S’appuyant sur les liens d’amitié et de coopération solides qui lient le Royaume d’Arabie saoudite et la France, le Président Emmanuel Macron a effectué une visite au Royaume d’Arabie saoudite le 4 décembre 2021. 

Le Président de la République française a été reçu par Son Altesse Royale le Prince héritier Mohamed bin Salman bin Abdulaziz Al-Saoud, vice-Président du Conseil des ministres et ministre de la Défense, au Palais royal Al Salam dans la province de Djeddah. Ils ont conduit des entretiens officiels à l’occasion desquels ils ont fait le point sur les relations historiques et stratégiques entre le Royaume et la France dans tous les domaines. Ils ont confirmé qu’il était important de renforcer l’action commune et de porter les relations bilatérales vers une coopération plus étroite et constructive, basée sur la confiance et les intérêts communs, de façon à pousser le partenariat stratégique bilatéral vers de nouveaux horizons prometteurs. 

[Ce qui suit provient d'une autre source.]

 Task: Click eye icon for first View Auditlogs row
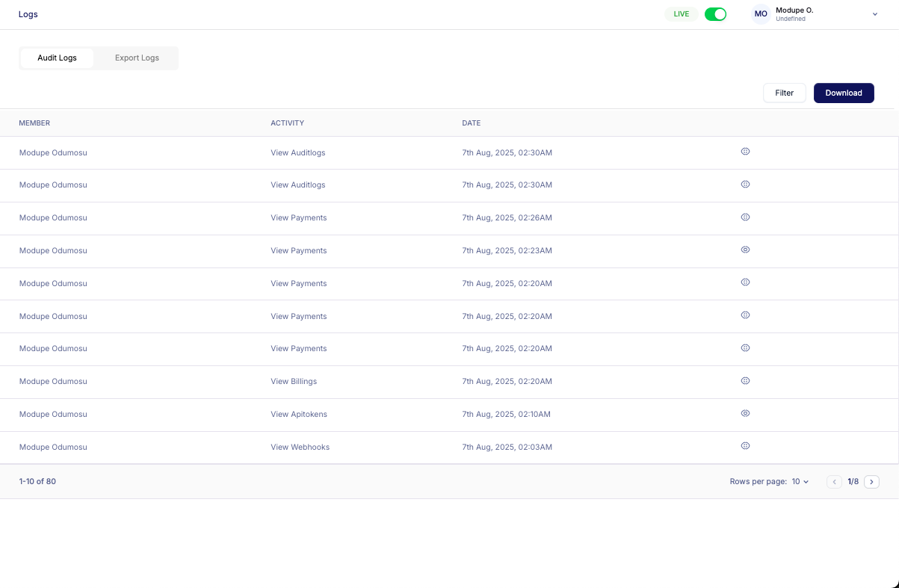745,152
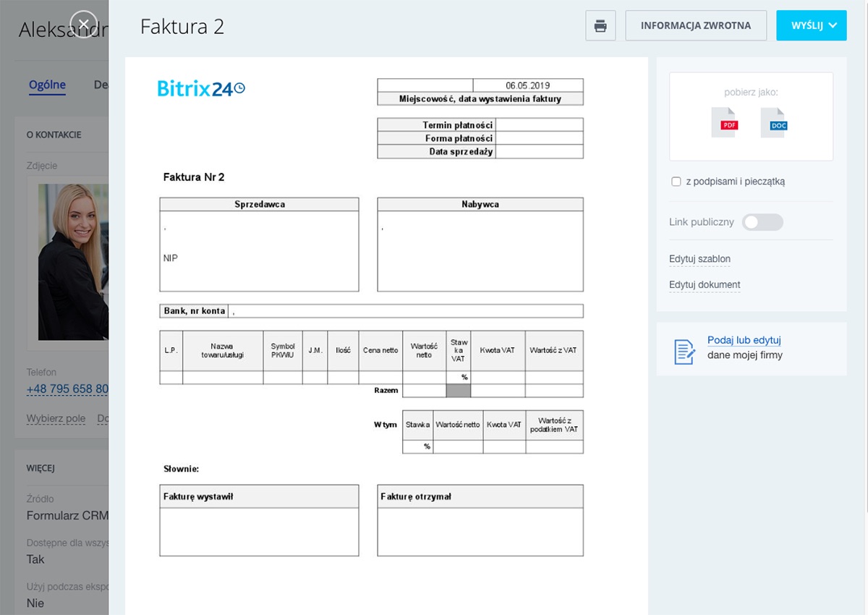Enable the 'z podpisami i pieczątką' checkbox
Image resolution: width=868 pixels, height=615 pixels.
[x=676, y=182]
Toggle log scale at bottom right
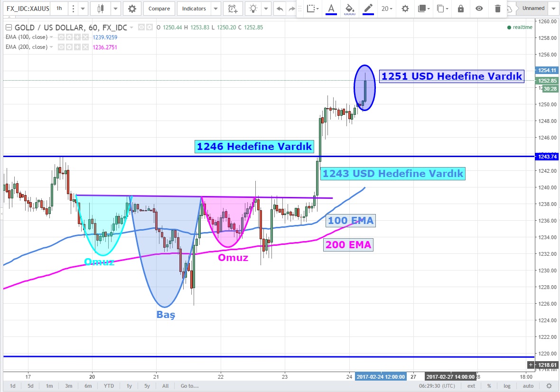Viewport: 560px width, 392px height. click(x=507, y=386)
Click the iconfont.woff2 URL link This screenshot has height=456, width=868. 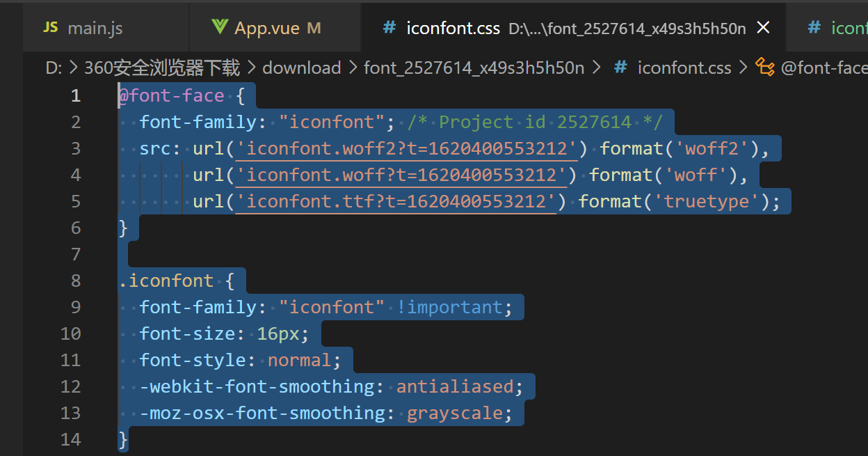pyautogui.click(x=408, y=148)
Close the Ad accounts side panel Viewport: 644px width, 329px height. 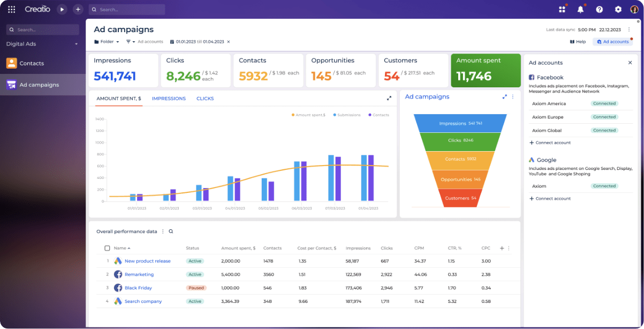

Les deux parties ont salué les résultats positifs et fructueux réalisés depuis la visite en France de Son Altesse Royale le Prince héritier, vice-Président du Conseil des ministres et ministre de la Défense, en 2018, qui ont contribué à élargir les domaines de coopération entre les deux pays dans tous les secteurs. 

Au plan économique, les deux parties se sont félicitées des relations solides entre les deux pays. Elles ont convenu de l’importance de l’approfondissement du partenariat économique, du renforcement de la participation du secteur privé, de l’échange d’expertise, du développement des compétences, et de l’exploitation des opportunités découlant de la « Vision 2030 » du Royaume et du plan économique « France 2030 » dans divers secteurs d’intérêt commun. 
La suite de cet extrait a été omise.